Material to process:
★ ★ ★ ★ ★ ★ ★

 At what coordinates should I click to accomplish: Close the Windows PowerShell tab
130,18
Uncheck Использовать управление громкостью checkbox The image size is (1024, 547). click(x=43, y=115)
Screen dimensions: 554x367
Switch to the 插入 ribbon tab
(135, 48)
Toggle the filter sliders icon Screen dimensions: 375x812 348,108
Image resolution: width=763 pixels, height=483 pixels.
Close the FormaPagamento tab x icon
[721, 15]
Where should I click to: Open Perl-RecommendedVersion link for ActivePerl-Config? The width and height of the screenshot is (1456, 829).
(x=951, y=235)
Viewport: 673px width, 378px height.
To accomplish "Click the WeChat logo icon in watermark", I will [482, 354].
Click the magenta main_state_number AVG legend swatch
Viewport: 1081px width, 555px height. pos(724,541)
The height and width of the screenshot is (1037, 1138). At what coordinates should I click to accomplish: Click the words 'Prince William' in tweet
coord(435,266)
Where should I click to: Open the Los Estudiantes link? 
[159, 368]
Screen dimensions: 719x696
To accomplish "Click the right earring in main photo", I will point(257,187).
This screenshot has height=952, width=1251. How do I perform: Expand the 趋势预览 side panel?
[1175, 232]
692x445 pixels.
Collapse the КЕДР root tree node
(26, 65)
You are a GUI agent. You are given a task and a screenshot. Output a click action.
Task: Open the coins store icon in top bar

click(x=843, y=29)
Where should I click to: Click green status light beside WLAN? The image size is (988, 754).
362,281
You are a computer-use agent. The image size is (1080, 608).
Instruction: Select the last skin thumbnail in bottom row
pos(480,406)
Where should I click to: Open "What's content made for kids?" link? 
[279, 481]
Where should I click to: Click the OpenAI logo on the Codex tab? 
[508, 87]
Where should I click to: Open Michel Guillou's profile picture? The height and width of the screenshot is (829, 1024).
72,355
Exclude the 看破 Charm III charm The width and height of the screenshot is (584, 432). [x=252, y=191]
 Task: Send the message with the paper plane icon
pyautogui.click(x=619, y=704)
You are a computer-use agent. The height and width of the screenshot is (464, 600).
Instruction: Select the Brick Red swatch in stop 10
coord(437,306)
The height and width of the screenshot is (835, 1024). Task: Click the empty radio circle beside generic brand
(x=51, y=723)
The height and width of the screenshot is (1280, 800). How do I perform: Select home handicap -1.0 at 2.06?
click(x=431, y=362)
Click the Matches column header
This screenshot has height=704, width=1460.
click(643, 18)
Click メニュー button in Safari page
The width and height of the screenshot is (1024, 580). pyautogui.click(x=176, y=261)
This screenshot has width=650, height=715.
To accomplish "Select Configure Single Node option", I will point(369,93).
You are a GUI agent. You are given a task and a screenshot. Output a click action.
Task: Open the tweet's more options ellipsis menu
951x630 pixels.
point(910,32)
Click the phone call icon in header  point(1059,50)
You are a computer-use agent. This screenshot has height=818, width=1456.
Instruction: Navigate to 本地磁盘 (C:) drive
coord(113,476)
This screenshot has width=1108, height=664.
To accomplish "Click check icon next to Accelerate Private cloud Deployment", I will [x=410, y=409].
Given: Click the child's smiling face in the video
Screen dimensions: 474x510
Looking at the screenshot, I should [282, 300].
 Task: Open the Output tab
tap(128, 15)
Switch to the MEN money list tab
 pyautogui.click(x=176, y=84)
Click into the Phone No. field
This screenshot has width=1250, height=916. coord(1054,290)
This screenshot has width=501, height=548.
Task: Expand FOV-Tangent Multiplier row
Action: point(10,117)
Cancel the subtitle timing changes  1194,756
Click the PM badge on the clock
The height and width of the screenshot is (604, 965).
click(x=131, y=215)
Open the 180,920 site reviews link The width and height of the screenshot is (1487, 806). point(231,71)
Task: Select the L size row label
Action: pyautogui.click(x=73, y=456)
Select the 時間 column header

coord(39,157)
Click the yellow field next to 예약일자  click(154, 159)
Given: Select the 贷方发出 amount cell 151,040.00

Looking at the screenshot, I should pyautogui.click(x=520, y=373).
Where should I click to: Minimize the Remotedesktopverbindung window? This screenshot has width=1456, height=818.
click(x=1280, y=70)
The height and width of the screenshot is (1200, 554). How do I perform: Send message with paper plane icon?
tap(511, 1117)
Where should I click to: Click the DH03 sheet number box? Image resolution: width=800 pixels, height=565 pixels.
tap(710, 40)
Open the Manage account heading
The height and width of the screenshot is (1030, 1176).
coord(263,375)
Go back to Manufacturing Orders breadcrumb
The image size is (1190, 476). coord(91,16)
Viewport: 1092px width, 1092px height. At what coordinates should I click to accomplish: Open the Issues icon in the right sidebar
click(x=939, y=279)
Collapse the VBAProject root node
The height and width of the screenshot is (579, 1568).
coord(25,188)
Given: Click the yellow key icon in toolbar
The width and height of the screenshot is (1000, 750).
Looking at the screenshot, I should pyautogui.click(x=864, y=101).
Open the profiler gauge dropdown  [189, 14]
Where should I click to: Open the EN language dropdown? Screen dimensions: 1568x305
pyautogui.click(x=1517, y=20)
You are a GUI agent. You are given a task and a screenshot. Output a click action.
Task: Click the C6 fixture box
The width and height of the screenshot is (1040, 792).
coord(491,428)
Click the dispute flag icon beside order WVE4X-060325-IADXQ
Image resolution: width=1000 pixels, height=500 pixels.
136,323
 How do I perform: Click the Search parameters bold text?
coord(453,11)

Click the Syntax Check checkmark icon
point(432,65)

★ ★ ★ ★ ★ ★ ★

What you should do:
All of the data above should be set down word for word.

Completed task:
 At what coordinates should I click to accomplish: Close the Windows PowerShell tab
130,18
Uncheck Использовать управление громкостью checkbox The image size is (1024, 547). click(x=43, y=115)
Screen dimensions: 554x367
Switch to the 插入 ribbon tab
(135, 48)
Toggle the filter sliders icon Screen dimensions: 375x812 348,108
Image resolution: width=763 pixels, height=483 pixels.
Close the FormaPagamento tab x icon
[721, 15]
Where should I click to: Open Perl-RecommendedVersion link for ActivePerl-Config? The width and height of the screenshot is (1456, 829).
(x=951, y=235)
Viewport: 673px width, 378px height.
To accomplish "Click the WeChat logo icon in watermark", I will [482, 354].
Click the magenta main_state_number AVG legend swatch
Viewport: 1081px width, 555px height. pos(724,541)
The height and width of the screenshot is (1037, 1138). At what coordinates should I click to accomplish: Click the words 'Prince William' in tweet
coord(435,266)
Where should I click to: Open the Los Estudiantes link? 
[159, 368]
Screen dimensions: 719x696
To accomplish "Click the right earring in main photo", I will point(257,187).
This screenshot has height=952, width=1251. How do I perform: Expand the 趋势预览 side panel?
[1175, 232]
692x445 pixels.
Collapse the КЕДР root tree node
(26, 65)
You are a GUI agent. You are given a task and a screenshot. Output a click action.
Task: Open the coins store icon in top bar

click(x=843, y=29)
Where should I click to: Click green status light beside WLAN? The image size is (988, 754).
362,281
You are a computer-use agent. The image size is (1080, 608).
Instruction: Select the last skin thumbnail in bottom row
pos(480,406)
Where should I click to: Open "What's content made for kids?" link? 
[279, 481]
Where should I click to: Click the OpenAI logo on the Codex tab? 
[508, 87]
Where should I click to: Open Michel Guillou's profile picture? The height and width of the screenshot is (829, 1024).
72,355
Exclude the 看破 Charm III charm The width and height of the screenshot is (584, 432). [x=252, y=191]
 Task: Send the message with the paper plane icon
pyautogui.click(x=619, y=704)
You are a computer-use agent. The height and width of the screenshot is (464, 600).
Instruction: Select the Brick Red swatch in stop 10
coord(437,306)
The height and width of the screenshot is (835, 1024). Task: Click the empty radio circle beside generic brand
(x=51, y=723)
The height and width of the screenshot is (1280, 800). How do I perform: Select home handicap -1.0 at 2.06?
click(x=431, y=362)
Click the Matches column header
This screenshot has height=704, width=1460.
click(643, 18)
Click メニュー button in Safari page
The width and height of the screenshot is (1024, 580). pyautogui.click(x=176, y=261)
This screenshot has width=650, height=715.
To accomplish "Select Configure Single Node option", I will point(369,93).
You are a GUI agent. You are given a task and a screenshot. Output a click action.
Task: Open the tweet's more options ellipsis menu
951x630 pixels.
point(910,32)
Click the phone call icon in header  point(1059,50)
You are a computer-use agent. This screenshot has height=818, width=1456.
Instruction: Navigate to 本地磁盘 (C:) drive
coord(113,476)
This screenshot has width=1108, height=664.
To accomplish "Click check icon next to Accelerate Private cloud Deployment", I will [x=410, y=409].
Given: Click the child's smiling face in the video
Screen dimensions: 474x510
Looking at the screenshot, I should [282, 300].
 Task: Open the Output tab
tap(128, 15)
Switch to the MEN money list tab
 pyautogui.click(x=176, y=84)
Click into the Phone No. field
This screenshot has width=1250, height=916. coord(1054,290)
This screenshot has width=501, height=548.
Task: Expand FOV-Tangent Multiplier row
Action: point(10,117)
Cancel the subtitle timing changes  1194,756
Click the PM badge on the clock
The height and width of the screenshot is (604, 965).
click(x=131, y=215)
Open the 180,920 site reviews link The width and height of the screenshot is (1487, 806). point(231,71)
Task: Select the L size row label
Action: pyautogui.click(x=73, y=456)
Select the 時間 column header

coord(39,157)
Click the yellow field next to 예약일자  click(154, 159)
Given: Select the 贷方发出 amount cell 151,040.00

Looking at the screenshot, I should pyautogui.click(x=520, y=373).
Where should I click to: Minimize the Remotedesktopverbindung window? This screenshot has width=1456, height=818.
click(x=1280, y=70)
The height and width of the screenshot is (1200, 554). How do I perform: Send message with paper plane icon?
tap(511, 1117)
Where should I click to: Click the DH03 sheet number box? Image resolution: width=800 pixels, height=565 pixels.
tap(710, 40)
Open the Manage account heading
The height and width of the screenshot is (1030, 1176).
coord(263,375)
Go back to Manufacturing Orders breadcrumb
The image size is (1190, 476). coord(91,16)
Viewport: 1092px width, 1092px height. At what coordinates should I click to accomplish: Open the Issues icon in the right sidebar
click(x=939, y=279)
Collapse the VBAProject root node
The height and width of the screenshot is (579, 1568).
coord(25,188)
Given: Click the yellow key icon in toolbar
The width and height of the screenshot is (1000, 750).
Looking at the screenshot, I should pyautogui.click(x=864, y=101).
Open the profiler gauge dropdown  [189, 14]
Where should I click to: Open the EN language dropdown? Screen dimensions: 1568x305
pyautogui.click(x=1517, y=20)
You are a GUI agent. You are given a task and a screenshot. Output a click action.
Task: Click the C6 fixture box
The width and height of the screenshot is (1040, 792).
coord(491,428)
Click the dispute flag icon beside order WVE4X-060325-IADXQ
Image resolution: width=1000 pixels, height=500 pixels.
136,323
 How do I perform: Click the Search parameters bold text?
coord(453,11)

Click the Syntax Check checkmark icon
point(432,65)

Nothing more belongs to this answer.